§ PASSAGE TO READ
★ ★ ★

It is now two years since PA Chairman Yasser Arafat launched his war of terror against Israel in the expectation that the people of Israel would not be able to withstand for long a wave of terror that reached their streets and homes. It took the massacre at Netanya's Park Hotel on Passover eve for the government to awaken to the fact that Israel was not facing sporadic terrorist incidents or a cycle of violence, but rather a full-fledged war that threatened Israel's existence. Only then was the IDF ordered to enter the Palestinian cities that harbored the terrorist cells and go after the men who orchestrated and conducted this campaign of terror. Best forgotten are past Israeli announcements of unilateral cease-fires, the bluster that "restraint was an expression of power," that the prime minister would not allow himself to be dragged into war, or that he was not going to escalate the conflict. The air has finally been cleared of these misconceptions.

It is now high time for the government to adopt a clear coherent policy for winning this war quickly and setting the stage for negotiations with the Palestinians. It is needed so that IDF actions will be pursued efficiently; it is needed so that the Israeli public, which is bearing the brunt of this war, can see where we are going. It is equally important that the Palestinian population understands our position, and that the world understands the rationale behind our actions. There is no room for "constructive ambiguity" here. At this critical moment, Israel's message must be unambiguous.

★ ★ ★

§ TASKS FOR THIS EXERCISE
1) From the passage about Arafat's war of terror, write out everything from "It is now high" down to "must be unambiguous.".
2) According to the passage about Arafat's war of terror, what event made the government realize that Israel faced a full-fledged war?
3) Translate this sentence from the passage about Arafat's war of terror into Spanish: "At this critical moment, Israel's message must be unambiguous."

§ DATA SEGMENT
★ ★ ★

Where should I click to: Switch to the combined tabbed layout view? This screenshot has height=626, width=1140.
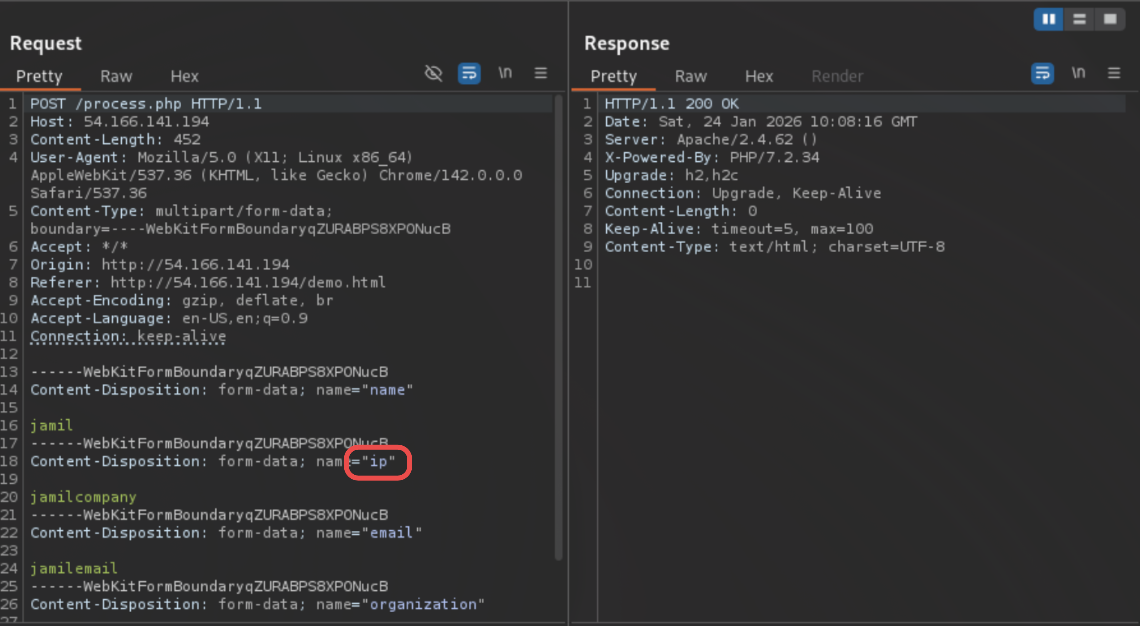(x=1108, y=19)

★ ★ ★

§ ANSWERS TO EACH TASK
1)
It is now high time for the government to adopt a clear coherent policy for winning this war quickly and setting the stage for negotiations with the Palestinians. It is needed so that IDF actions will be pursued efficiently; it is needed so that the Israeli public, which is bearing the brunt of this war, can see where we are going. It is equally important that the Palestinian population understands our position, and that the world understands the rationale behind our actions. There is no room for "constructive ambiguity" here. At this critical moment, Israel's message must be unambiguous.

2) The massacre at Netanya's Park Hotel on Passover eve.

3) En este momento crítico, el mensaje de Israel debe ser inequívoco.